I’m going to make myself write another post after this one so it won’t be at the top of my blog. But I just went for a run with my blood pumping heavy and hot through my body and I’ve got a couple things rattling around in my head right now and so I’m going to sit down here and shake them out.
Yesterday, on our slow bus ride to the art museum, Sophie was talking about how she doesn’t agree with men who say we have escaped the grasp of monoculture. I’m still thinking about that. I think Sophie is right, and a signifier that supports my belief arrived that same day, when Maria (hi Maria) emailed me to ask how I felt regarding something that everyone you know is reluctantly reading or talking about, every day. I don’t even have to name it. You already know. I am succumbing right now—sorry—to its exhausting emergent property of dragging every conversation back to itself. Every monoculture has its own form of universal suckage.
I always say don’t like hot takes but I sure do keep coming up with them. One of them is this: there is no such thing as a solved problem. All we do is transform problems into different shapes. True, sometimes those shapes are smaller, or easier to grasp. More often, in my country, we have just selected for shapes that can be efficiently packed off to other parts of the world so people there can be made to deal with them for us. Or shapes that can be hidden behind something else.
The core narrative I learned growing up is that the darkest stains of the past were problems until, through great deeds by great men, they were solved. The essential promise of my pursuits in education and then profession was that, in computing across networks, I would get to help solve problems for other people, maybe even some of the big problems that still remained.

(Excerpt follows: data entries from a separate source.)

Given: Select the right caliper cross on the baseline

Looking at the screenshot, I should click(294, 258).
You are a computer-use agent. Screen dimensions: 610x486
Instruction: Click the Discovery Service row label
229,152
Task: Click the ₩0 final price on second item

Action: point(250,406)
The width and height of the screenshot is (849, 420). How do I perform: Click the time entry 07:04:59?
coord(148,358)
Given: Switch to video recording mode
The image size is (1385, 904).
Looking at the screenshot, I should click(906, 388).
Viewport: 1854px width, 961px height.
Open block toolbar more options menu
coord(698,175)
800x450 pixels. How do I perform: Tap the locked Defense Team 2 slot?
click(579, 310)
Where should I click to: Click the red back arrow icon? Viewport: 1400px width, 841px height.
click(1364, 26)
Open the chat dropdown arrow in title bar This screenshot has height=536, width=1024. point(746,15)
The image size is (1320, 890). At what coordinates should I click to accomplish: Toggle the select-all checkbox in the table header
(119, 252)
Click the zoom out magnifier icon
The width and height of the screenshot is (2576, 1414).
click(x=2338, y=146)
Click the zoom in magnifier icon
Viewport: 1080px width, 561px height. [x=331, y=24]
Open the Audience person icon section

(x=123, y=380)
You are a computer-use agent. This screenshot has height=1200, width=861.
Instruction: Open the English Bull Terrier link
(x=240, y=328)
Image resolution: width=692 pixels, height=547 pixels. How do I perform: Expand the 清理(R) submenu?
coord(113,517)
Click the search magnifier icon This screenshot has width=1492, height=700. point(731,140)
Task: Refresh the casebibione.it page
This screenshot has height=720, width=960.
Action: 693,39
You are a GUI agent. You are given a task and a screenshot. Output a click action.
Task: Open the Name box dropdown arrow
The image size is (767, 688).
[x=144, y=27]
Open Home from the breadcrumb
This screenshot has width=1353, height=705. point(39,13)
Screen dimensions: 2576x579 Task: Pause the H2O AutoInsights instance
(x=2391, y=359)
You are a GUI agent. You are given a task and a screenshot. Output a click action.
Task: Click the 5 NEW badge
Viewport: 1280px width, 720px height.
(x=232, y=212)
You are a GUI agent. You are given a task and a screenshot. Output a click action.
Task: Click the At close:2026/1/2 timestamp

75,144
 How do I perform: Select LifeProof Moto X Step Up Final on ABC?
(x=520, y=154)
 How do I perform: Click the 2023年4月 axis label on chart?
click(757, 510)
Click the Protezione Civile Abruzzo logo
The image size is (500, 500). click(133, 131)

My faith in those stories is not what it was. The stains of history are worn proudly. The networks I wanted to bring humans closer together are arming us against each other and our planet instead. The machines I hitched my life to have become the stakes in a great gamble that the labor performed by people can be factored out from their inconvenient personhood. And everyone with political or economic power, regardless of their stated position on the axes, seems to have bought in on the same side of the table.
I don’t think everyone performs labor but I do think that every human spends their life in work. Sometimes that work is extractive and oppressive, and people with power tend to assign it great value. Labor against these things—labor that nurtures humans, educates them, brings them pleasure or creates for their joy—is rarely granted that same valuation. We do it anyway, of course. But when your labor is devalued, you present less of a problem to those who would like you to be more efficiently grasped. Packed off. Hidden. Disappeared.
So that’s what I think about the current topical addiction of our monoculture. Maybe the specific foremost iterations of the trend will fall out of favor; they do tend to do that. That won’t wipe away the occurrence of the great wager or what it makes clear about our ruling class. I am sick at heart, often, with rumination on the consequences that are already befalling my loved ones and neighbors, and which will only increase. The people with the money and the weapons have decided that if they can just extract enough tar out of one bank of sand and pump it through some other crystallized sand then, through a process they proudly cannot understand, they will solve their fundamental problem with our humanity.
But consider my argument from its other side. We aren’t solved yet. We can still prove insoluble. And wherever you are, reading this, you can be part of the problem too.